**练习数据:**
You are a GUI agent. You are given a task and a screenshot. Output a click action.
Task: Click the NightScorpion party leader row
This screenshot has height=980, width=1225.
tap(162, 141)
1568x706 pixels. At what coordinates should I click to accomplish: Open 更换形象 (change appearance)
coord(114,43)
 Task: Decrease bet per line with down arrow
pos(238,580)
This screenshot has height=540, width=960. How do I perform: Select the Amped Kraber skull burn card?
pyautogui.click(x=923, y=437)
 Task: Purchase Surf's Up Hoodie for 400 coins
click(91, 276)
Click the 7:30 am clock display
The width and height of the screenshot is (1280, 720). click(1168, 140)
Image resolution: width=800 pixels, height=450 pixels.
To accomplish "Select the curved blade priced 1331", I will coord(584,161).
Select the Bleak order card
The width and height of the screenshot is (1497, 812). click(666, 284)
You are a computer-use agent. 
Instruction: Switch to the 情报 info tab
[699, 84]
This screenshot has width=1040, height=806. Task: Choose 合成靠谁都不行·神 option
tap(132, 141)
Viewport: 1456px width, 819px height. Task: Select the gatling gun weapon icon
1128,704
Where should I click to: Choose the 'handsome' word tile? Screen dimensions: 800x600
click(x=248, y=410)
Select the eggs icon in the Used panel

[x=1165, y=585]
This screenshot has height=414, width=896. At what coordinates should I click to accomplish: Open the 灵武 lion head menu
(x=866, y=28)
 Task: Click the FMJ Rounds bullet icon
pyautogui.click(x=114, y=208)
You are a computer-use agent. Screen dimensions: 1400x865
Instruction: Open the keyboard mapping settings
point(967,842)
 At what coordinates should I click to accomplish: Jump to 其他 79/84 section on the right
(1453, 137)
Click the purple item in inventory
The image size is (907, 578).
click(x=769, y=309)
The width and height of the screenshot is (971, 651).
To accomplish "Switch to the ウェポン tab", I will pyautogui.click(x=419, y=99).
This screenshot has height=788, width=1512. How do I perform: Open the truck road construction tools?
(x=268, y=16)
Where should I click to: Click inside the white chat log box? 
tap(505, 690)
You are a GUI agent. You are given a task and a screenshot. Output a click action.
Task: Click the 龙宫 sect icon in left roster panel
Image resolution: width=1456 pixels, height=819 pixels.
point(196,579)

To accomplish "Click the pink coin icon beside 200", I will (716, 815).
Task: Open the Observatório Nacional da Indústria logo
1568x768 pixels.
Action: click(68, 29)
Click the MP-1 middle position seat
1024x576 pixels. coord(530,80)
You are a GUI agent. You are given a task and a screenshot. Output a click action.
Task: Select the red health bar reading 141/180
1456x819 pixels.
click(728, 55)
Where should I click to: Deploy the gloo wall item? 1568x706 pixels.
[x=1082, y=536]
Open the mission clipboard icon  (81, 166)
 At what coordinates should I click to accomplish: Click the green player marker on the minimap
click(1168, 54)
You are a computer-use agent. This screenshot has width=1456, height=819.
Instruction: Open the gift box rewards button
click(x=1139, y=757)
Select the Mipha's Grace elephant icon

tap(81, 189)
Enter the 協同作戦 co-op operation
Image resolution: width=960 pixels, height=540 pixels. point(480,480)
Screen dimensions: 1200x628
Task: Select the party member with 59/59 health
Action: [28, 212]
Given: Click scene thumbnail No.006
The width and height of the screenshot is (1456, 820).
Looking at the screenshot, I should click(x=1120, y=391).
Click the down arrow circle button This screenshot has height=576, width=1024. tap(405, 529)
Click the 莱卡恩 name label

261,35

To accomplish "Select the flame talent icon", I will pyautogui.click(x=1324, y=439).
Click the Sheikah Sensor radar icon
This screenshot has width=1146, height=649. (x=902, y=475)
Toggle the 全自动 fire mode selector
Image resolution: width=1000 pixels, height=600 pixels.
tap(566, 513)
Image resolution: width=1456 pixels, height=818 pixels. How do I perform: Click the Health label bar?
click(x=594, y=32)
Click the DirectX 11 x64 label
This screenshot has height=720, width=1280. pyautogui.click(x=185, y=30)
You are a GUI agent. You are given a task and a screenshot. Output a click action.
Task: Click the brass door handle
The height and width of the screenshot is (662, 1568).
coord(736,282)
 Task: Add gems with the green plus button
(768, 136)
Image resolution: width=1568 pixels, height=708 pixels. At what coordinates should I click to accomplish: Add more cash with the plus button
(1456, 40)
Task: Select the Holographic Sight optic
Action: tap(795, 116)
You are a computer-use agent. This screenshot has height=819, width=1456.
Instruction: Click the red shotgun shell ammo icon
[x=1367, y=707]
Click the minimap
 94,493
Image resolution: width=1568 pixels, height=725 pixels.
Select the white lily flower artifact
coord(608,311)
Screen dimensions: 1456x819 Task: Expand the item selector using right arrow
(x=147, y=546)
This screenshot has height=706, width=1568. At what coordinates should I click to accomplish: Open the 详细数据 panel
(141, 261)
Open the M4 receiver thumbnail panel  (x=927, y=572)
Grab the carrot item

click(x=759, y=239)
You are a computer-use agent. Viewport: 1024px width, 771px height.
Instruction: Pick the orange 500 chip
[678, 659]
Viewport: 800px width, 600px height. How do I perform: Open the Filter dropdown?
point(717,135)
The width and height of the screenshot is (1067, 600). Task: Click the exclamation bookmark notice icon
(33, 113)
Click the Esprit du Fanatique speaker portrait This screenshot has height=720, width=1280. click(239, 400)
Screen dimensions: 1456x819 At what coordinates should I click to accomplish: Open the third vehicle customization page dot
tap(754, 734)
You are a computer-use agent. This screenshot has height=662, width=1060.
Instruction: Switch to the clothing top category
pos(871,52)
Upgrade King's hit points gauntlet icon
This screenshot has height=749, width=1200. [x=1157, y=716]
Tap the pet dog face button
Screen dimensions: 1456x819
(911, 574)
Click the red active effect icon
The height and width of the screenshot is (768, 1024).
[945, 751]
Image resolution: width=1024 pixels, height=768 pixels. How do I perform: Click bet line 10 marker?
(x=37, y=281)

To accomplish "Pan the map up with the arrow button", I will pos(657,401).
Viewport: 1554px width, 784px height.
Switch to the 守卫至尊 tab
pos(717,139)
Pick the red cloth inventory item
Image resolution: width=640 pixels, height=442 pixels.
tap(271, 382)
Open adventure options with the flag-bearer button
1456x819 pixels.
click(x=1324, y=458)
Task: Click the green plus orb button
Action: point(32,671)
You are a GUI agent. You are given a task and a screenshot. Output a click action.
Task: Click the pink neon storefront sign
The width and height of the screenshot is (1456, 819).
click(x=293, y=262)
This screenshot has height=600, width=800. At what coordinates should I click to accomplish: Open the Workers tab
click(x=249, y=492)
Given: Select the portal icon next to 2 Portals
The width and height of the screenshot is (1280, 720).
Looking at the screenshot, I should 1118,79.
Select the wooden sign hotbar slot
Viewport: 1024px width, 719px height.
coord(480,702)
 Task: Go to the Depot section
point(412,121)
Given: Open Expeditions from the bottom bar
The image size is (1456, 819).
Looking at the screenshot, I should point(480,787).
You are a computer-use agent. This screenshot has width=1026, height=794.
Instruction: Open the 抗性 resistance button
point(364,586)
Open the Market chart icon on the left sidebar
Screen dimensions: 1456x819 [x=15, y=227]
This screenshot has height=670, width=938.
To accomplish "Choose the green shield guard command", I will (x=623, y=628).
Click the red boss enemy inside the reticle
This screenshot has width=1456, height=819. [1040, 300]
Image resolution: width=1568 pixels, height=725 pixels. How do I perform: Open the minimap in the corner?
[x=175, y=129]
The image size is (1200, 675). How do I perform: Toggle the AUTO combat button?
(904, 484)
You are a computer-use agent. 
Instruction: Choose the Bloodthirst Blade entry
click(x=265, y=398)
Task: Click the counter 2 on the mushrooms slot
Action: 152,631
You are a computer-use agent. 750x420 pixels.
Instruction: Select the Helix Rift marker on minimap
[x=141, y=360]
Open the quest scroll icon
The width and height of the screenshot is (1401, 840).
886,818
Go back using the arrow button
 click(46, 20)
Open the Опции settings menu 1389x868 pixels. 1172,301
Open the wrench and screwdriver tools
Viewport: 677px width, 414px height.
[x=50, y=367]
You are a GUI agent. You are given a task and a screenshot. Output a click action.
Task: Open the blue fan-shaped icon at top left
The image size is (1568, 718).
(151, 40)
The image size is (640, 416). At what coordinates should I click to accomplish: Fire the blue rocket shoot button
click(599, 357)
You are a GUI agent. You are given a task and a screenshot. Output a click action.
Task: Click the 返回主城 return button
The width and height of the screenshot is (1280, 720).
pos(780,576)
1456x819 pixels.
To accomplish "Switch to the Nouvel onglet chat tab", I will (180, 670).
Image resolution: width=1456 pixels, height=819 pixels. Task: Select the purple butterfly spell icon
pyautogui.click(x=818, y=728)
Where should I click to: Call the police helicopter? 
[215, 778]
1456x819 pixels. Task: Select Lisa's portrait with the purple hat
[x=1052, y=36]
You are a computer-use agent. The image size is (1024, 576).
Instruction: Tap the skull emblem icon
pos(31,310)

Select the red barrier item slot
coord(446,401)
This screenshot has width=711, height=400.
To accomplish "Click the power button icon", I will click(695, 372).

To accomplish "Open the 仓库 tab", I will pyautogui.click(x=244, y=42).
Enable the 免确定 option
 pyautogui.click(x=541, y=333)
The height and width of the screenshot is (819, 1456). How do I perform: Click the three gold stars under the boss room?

**任务要求:** 将从含有"At what coordinates should I click to accomplish: Jump"的那一行开始、一直到含有"[x=1082, y=536]"的那一行为止的各行重新写出，把其中的"icon"改为"symbol"，其余内容保持原样。

**参考解答:**
 At what coordinates should I click to accomplish: Jump to 其他 79/84 section on the right
(1453, 137)
Click the purple item in inventory
The image size is (907, 578).
click(x=769, y=309)
The width and height of the screenshot is (971, 651).
To accomplish "Switch to the ウェポン tab", I will pyautogui.click(x=419, y=99).
This screenshot has height=788, width=1512. How do I perform: Open the truck road construction tools?
(x=268, y=16)
Where should I click to: Click inside the white chat log box? 
tap(505, 690)
You are a GUI agent. You are given a task and a screenshot. Output a click action.
Task: Click the 龙宫 sect symbol in left roster panel
Image resolution: width=1456 pixels, height=819 pixels.
point(196,579)

To accomplish "Click the pink coin symbol beside 200", I will (716, 815).
Task: Open the Observatório Nacional da Indústria logo
1568x768 pixels.
Action: click(68, 29)
Click the MP-1 middle position seat
1024x576 pixels. coord(530,80)
You are a GUI agent. You are given a task and a screenshot. Output a click action.
Task: Select the red health bar reading 141/180
1456x819 pixels.
click(728, 55)
Where should I click to: Deploy the gloo wall item? 1568x706 pixels.
[x=1082, y=536]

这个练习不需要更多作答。